*Data to examine*
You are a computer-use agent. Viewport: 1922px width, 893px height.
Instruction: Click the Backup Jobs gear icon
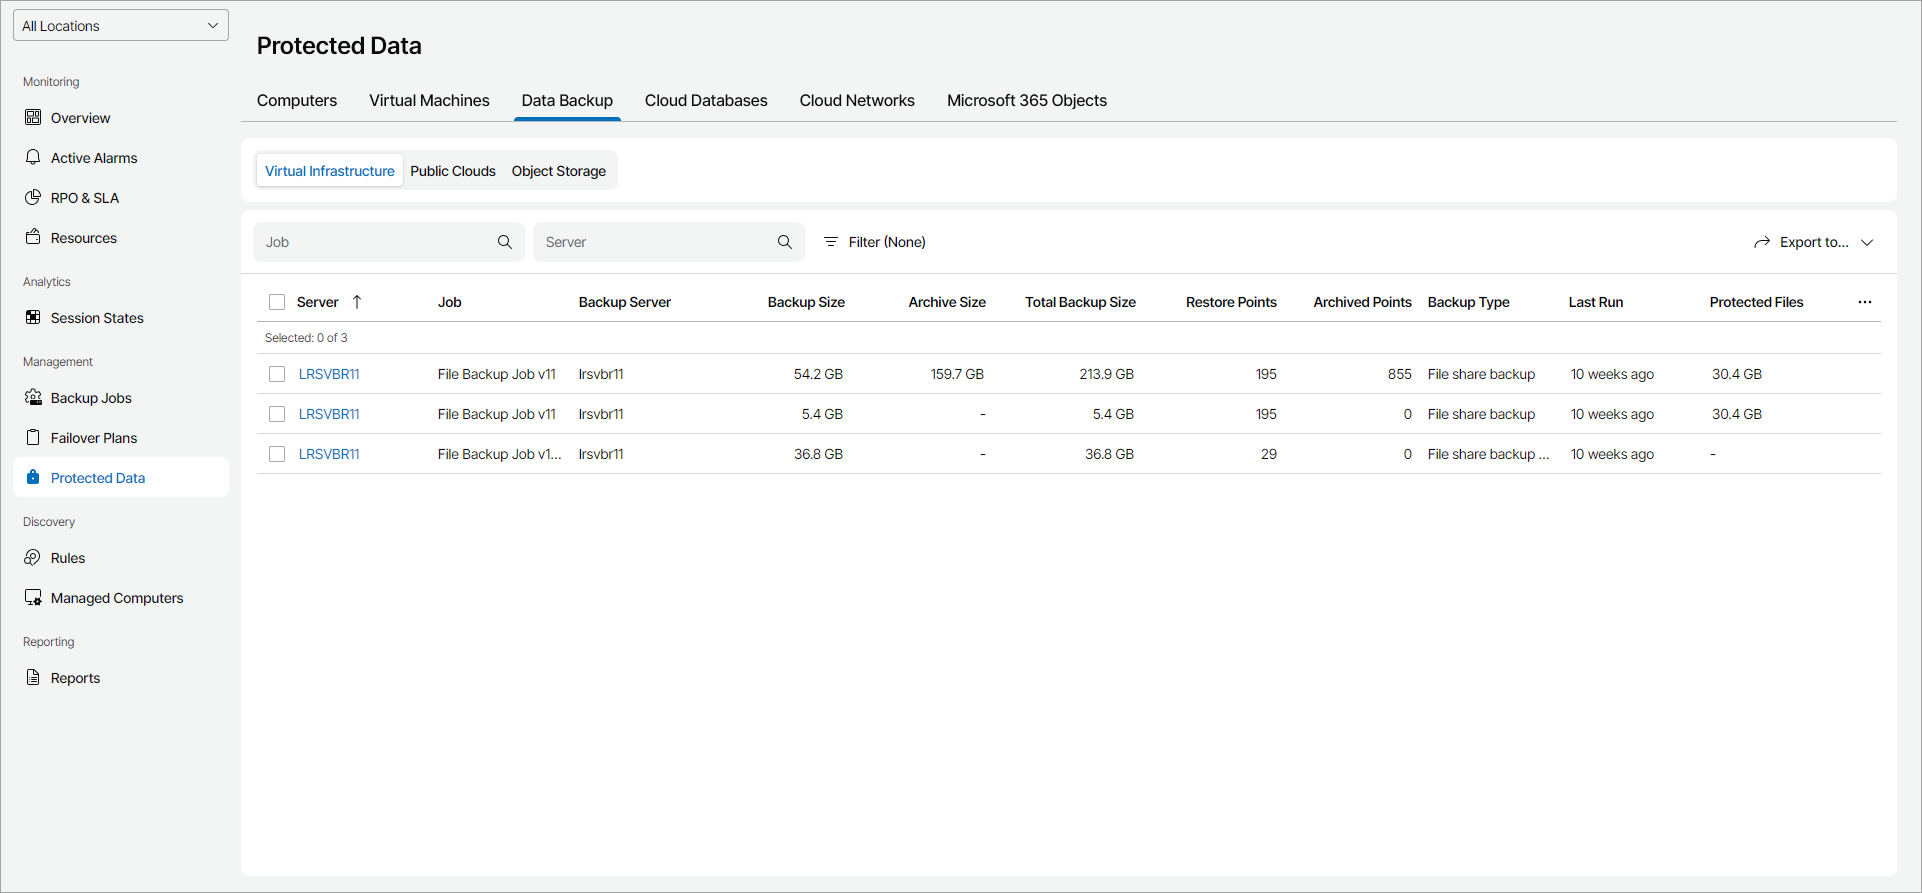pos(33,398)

---

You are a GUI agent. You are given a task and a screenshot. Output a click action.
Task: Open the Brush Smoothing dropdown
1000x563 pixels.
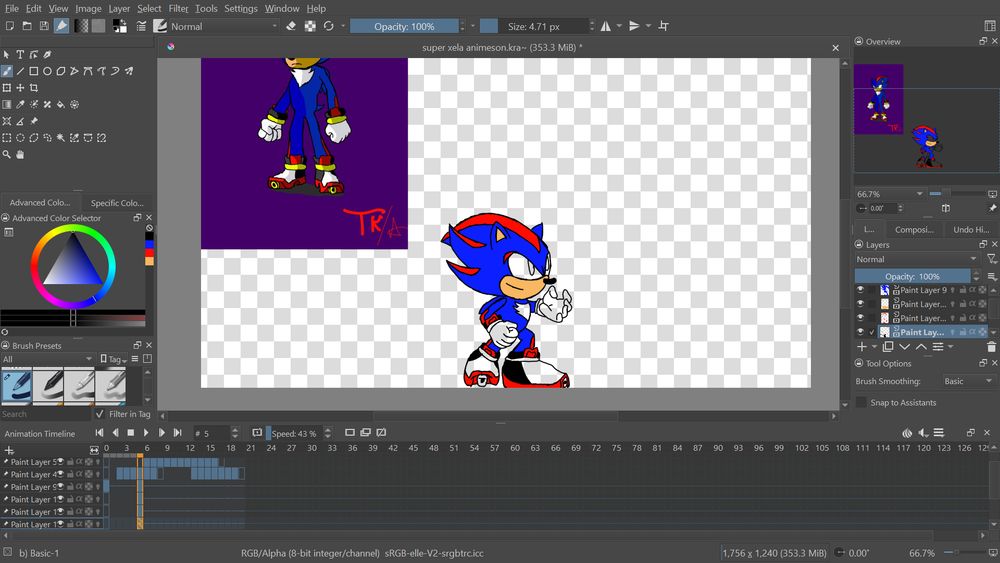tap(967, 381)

*Prompt*
Copy out each line of the listing that contains the word "agent".

*Final answer*
You are a computer-use agent. Viewport: 1922px width, 893px height.
You are a GUI agent. You are given a task and a screenshot. Output a click action.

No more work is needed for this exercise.